*REQUIREMENT*
Show all the lines in the data below that include the word "column".

** DATA SUPPLIED follows **

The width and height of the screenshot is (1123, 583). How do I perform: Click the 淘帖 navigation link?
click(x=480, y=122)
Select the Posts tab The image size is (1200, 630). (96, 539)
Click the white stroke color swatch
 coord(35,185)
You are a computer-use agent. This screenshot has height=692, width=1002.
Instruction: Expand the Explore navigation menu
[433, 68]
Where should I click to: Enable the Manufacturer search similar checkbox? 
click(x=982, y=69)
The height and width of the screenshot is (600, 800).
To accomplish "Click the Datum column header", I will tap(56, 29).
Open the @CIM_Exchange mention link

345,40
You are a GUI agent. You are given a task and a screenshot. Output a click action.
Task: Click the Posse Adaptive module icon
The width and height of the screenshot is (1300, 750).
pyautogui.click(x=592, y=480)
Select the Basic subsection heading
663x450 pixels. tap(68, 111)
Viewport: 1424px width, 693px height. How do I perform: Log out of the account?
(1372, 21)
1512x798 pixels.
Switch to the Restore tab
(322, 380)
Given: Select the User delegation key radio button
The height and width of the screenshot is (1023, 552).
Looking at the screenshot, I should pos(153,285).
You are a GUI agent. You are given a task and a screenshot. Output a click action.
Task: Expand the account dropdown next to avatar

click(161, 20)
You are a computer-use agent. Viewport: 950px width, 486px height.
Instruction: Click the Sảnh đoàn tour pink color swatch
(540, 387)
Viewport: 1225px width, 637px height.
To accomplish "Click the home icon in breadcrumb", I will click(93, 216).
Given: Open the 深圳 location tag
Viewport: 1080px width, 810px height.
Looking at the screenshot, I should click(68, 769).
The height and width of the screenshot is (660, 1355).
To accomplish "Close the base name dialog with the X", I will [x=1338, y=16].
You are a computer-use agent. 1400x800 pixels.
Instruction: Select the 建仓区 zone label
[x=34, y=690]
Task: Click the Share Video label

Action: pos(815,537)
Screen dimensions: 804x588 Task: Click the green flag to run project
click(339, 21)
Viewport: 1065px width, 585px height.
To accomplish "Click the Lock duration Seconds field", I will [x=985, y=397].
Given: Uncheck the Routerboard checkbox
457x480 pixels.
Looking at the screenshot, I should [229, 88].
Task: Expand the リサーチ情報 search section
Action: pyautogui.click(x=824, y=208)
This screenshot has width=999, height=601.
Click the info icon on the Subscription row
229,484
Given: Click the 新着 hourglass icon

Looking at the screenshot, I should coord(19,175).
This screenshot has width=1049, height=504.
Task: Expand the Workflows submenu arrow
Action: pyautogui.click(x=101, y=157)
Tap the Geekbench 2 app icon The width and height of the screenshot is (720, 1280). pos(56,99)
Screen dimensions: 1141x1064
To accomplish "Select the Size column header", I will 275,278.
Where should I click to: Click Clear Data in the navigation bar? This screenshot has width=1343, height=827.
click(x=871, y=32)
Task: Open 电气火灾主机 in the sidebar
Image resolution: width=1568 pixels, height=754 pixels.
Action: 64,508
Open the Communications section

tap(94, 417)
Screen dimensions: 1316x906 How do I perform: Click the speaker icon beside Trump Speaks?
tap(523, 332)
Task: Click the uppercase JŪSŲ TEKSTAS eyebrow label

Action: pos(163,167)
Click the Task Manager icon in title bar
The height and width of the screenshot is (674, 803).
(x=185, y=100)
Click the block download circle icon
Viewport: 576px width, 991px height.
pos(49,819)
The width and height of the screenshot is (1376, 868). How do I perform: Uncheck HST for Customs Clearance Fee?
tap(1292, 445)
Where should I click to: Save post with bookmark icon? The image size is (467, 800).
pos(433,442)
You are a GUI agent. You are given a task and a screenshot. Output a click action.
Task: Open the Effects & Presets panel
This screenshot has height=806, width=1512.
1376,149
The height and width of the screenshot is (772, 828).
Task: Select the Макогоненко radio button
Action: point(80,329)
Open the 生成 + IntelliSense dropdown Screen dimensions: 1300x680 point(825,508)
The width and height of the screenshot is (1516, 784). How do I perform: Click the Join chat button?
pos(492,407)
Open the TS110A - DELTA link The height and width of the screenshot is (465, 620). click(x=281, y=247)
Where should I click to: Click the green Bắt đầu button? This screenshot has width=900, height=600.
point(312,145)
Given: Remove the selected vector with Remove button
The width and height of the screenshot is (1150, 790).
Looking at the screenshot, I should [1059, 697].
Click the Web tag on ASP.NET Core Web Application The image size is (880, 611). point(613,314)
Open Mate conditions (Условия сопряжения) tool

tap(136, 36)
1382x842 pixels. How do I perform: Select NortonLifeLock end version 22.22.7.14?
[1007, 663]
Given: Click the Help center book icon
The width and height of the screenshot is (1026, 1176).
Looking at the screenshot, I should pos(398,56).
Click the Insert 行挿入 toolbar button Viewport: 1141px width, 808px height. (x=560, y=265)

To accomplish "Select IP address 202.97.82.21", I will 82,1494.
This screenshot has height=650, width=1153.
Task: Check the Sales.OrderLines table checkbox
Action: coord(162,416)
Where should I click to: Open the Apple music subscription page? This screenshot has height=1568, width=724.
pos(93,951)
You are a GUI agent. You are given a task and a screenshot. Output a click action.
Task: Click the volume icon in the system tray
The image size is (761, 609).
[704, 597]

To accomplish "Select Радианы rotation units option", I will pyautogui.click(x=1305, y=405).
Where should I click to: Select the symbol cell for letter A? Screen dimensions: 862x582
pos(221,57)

** End of DATA SUPPLIED **

*WRITTEN RESPONSE*
To accomplish "Click the Datum column header", I will tap(56, 29).
To accomplish "Select the Size column header", I will 275,278.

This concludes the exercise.